Только что съехал с двора Самоквасов, Семен Петрович в Манефину обитель пошел и там весь день не разлучался с Васильем Борисычем, шагу не отступая от него.
* * *
Пóд вечер, накануне Манефина отъезда, в ее келье сидели за чаем, поджидая Василья Борисыча. Фленушка сказала Манефе:
– Ладно ль будет, матушка, Василий-то Борисыч без вас один с нами останется?
– А что? – спросила Манефа.
– Знаете, что за народ вокруг нас живет, – молвила Фленушка. – Чего не наплетут… Мне-то наплевать, ко мне не пристанет, а вот насчет Параши. Патап-от Максимыч не стал бы гневаться.
– И впрямь, Фленушка, – сказала Манефа. – Хоть ничего худого от того случиться не может, а насчет братца, подлинно, что это ему не гораздо покажется… Жалует он Василья Борисыча, однако ж на это надеяться нечего… Как же бы нам это уладить?.. День-то пускай бы он и с вами сидел, ночевать-то куда бы?.. Разве в Таифину келью али в домик Марьи Гавриловны.
– Пожалуй, хоть к Марье Гавриловне, там же перед гостинами Патапа Максимыча все припасено для мужского ночлега, – молвила Фленушка.
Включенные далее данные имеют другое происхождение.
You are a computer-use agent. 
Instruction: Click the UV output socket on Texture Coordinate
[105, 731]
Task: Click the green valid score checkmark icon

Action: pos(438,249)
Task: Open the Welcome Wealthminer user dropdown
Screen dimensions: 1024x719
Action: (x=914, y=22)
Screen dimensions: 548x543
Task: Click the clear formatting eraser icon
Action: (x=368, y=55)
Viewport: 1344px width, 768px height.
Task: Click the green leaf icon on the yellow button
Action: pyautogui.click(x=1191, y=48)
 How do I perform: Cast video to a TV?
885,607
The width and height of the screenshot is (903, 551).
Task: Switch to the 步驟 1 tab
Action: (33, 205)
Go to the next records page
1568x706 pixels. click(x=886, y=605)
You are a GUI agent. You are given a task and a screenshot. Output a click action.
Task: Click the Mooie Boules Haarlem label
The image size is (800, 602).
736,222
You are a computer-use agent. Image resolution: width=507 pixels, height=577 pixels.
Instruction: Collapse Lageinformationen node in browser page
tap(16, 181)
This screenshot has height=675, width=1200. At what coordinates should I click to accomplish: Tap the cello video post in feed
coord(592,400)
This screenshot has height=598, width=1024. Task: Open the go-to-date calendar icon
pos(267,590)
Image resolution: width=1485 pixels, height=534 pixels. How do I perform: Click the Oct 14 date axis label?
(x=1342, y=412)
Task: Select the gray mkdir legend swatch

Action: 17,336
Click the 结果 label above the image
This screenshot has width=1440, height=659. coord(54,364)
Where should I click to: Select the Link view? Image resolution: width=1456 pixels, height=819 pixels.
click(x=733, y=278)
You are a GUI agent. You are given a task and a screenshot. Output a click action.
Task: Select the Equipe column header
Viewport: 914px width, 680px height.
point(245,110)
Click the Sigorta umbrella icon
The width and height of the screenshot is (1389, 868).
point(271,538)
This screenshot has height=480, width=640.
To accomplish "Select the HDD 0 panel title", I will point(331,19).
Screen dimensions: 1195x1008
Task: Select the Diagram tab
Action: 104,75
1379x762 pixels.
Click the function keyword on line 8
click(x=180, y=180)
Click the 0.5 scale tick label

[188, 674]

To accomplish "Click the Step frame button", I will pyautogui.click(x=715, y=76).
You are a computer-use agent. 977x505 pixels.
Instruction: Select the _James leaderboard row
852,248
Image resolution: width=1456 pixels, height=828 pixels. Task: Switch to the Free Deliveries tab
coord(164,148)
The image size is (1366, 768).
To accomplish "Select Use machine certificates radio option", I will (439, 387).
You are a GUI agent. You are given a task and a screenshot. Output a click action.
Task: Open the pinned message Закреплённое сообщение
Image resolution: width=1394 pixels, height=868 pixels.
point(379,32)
– И хорошее дело, – согласилась Манефа. – Так и скажу ему. Человек он разумный, не поскорбит, сам поймет, что на эти дни ему в светелке у нас проживать не годится.
– А еще бы лучше нá это время ему куда-нибудь в другую обитель перейти, – заметила Фленушка. – Тогда смотницы что ни благовести – веры не будет им. И насчет Патапа Максимыча было бы не в пример спокойнее.
– Так-то оно так, – сказала Манефа. – Да как же это сделать? Не к Рассохиным же его… Больно уж там пьяно – матушка-то Досифея с Петрова дня опять закурила… Разговелась, сердечная!.. Невозможно к ней Василья Борисыча!.. Оскорбится.